▸ Verilen metin:
--------------------------------
GüncelMakaleler

ANALİZ | LGBTİ+ Kitlelerin Mücadelesinin Neresinde Olacağız?

"Daha sözümüz var, biz bugün burada ne kadarını dile getirirsek az. Ki LGBTİ+ kitleler, sokaklarda ve tüm yaşam alanlarında sözlerini/sözlerimizi dile getirmeye ve bu konuda toplumda dönüşüm sağlamaya devam edecekler. Bizler bu dönüşümün neresinde olacağız, işte orası da bizim devrimci ve demokrat olma iddiamızı ne denli sahiplendiğimize kalmış!"

Emperyalist-kapitalist-patriarkal sistemin faşist erkek egemen iktidarlar eliyle dünya halklarına hükmettiği bir dönemde ezilenlerin ideolojisinin de, bilgisinin de bu tekelde ilerlediğini, bu durumun kirini-pasını taşıdığını biliyoruz.

Bu durumda yapmamız gereken şey, bilgiyi ve ilerici-devrimci ideolojileri bu esaretten kurtarmak olmalıdır. Ancak biz devrimciler açısından bunu yapmak yalnızca araştırma-inceleme ya da belirlemeler yapmakla sınırlı olamayacak kadar önemli bir sorumluluktur.

Marks’a atıfla söylemek gerekirse, bizler sadece dünyayı yorumlayan değil, onu değiştirmeyi de görev edinenleriz. Dolayısıyla egemenlerin tekeli altına almaya çalıştığı bilgiyi de, ezilen halkların kurtuluş ideolojilerini de kurtarmanın yolu harekete geçmek, çeşitli talepler üzerinden ortaya çıkan tüm halk hareketlerini yakından incelemek, hata ve eksik yapmayı göz alarak bu hareketlerin içerisinde yer alarak buralardan öğrenmeye çabalamak zorundayız.

Bunu yapabilmek için elimizde çok temel bir aracımız mevcut; örgtlülüklerimiz. Ancak bu örgütlülüklerimizin ne kadar güçlü ve nasıl güçlenebilir? Örgütlülüklerimizin gücü ve güçsüzlüğünü bazı parametrelerin yanı sıra kendisiyle yüzleşme, hesaplaşma, arınma ve gelişme konusundaki açıklığıyla ölçebiliriz. Örgütlülüklerimizin içinde ve dışında “kültür devrimleri”ni süreklileştirebilme cesaretiyle bu gücü yeniden ve yeniden tesis edebiliriz. Eğitim çalışmaları, bilinç yükseltme atölyeleri, eleştiri-özeleştiri mekanizmaları bu durumda devreye girmelidir. Çünkü örgütlü olmak için ortaya koyduğumuz irade özne olmayı gerektirir.
--------------------------------
▸ Kayıtlar:
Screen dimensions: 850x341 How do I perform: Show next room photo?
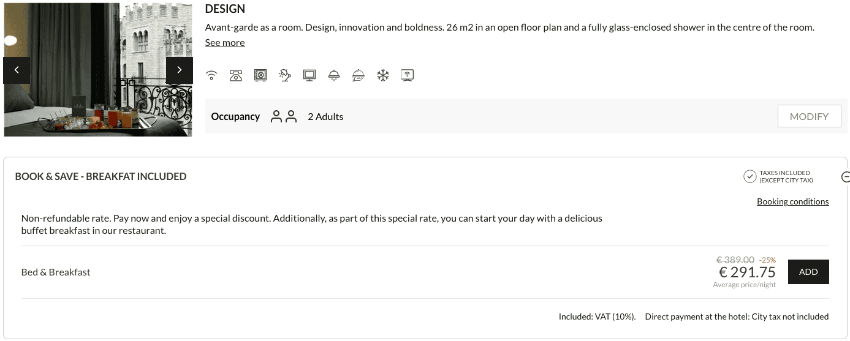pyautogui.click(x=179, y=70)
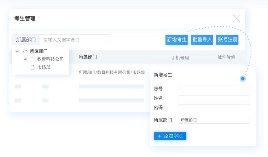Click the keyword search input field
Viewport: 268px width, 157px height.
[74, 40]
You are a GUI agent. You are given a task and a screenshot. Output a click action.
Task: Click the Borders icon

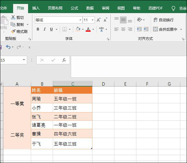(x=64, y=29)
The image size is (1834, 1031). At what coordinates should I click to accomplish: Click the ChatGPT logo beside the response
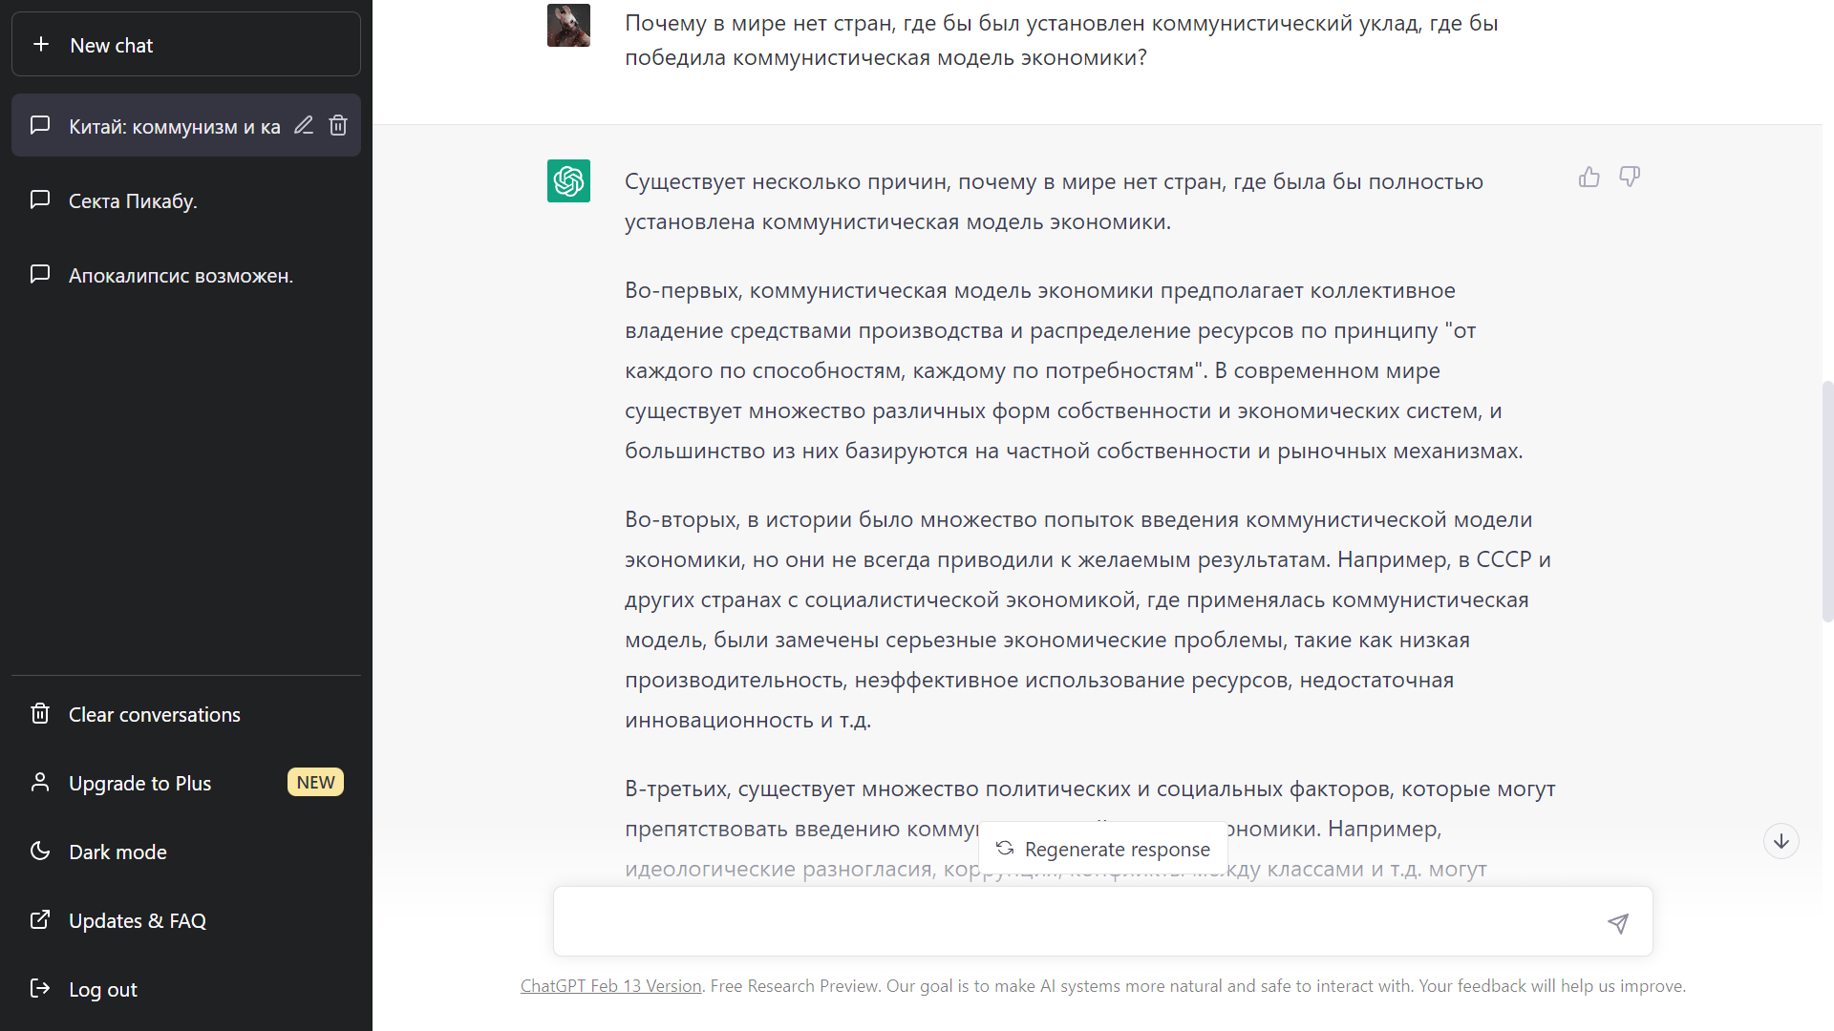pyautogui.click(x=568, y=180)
--------------------------------
▸ Görevleriniz:
1 - Verilen metinde "Bunu yapabilmek için elimizde" sözleriyle başlayan paragrafı, temel bilgilerini koruyarak madde madde yeniden yazın.
2 - Verilen metne göre aşağıdaki soruları kısaca cevaplayın.
(a) Metnin başındaki alıntıya göre LGBTİ+ kitleler sözlerini nerelerde dile getirmeye devam edecek?
(b) Bilgiyi ve ilerici-devrimci ideolojileri kurtarmak, devrimciler açısından neyle sınırlı olamayacak kadar önemli bir sorumluluktur?
(c) Metinde kime atıfta bulunuluyor?
3 - Aşağıdaki ifadelerin verilen metinle uyuşup uyuşmadığını belirtin ve her cevabı metinden belirleyici sözlerle destekleyin.
(a) Devrimciler yalnızca dünyayı yorumlamayı görev edinir.
(b) Eğitim çalışmaları ve bilinç yükseltme atölyeleri devreye girmelidir.
(c) Ezilenlerin ideolojisi egemenlerin tekelinin dışında ilerlemektedir.
Kayıtlar, metinden bağımsız ayrı bir malzemedir.

▸ Alıştırma cevapları:
1 -
- Bunu yapabilmenin temel aracı örgütlülüklerdir.
- Örgütlülüklerin gücü ve güçsüzlüğü, bazı parametrelerin yanı sıra kendisiyle yüzleşme, hesaplaşma, arınma ve gelişme konusundaki açıklığıyla ölçülebilir.
- Bu güç, örgütlülüklerin içinde ve dışında "kültür devrimleri"ni süreklileştirebilme cesaretiyle yeniden ve yeniden tesis edilebilir.
- Bu nedenle eğitim çalışmaları, bilinç yükseltme atölyeleri ve eleştiri-özeleştiri mekanizmaları devreye girmelidir.
- Çünkü örgütlü olmak için ortaya konan irade özne olmayı gerektirir.

2 -
(a) Sokaklarda ve tüm yaşam alanlarında.
(b) Yalnızca araştırma-inceleme ya da belirlemeler yapmakla.
(c) Marks'a.

3 -
(a) Hayır: "bizler sadece dünyayı yorumlayan değil, onu değiştirmeyi de görev edinenleriz"
(b) Evet: "Eğitim çalışmaları, bilinç yükseltme atölyeleri, eleştiri-özeleştiri mekanizmaları bu durumda devreye girmelidir."
(c) Hayır: "ezilenlerin ideolojisinin de, bilgisinin de bu tekelde ilerlediğini"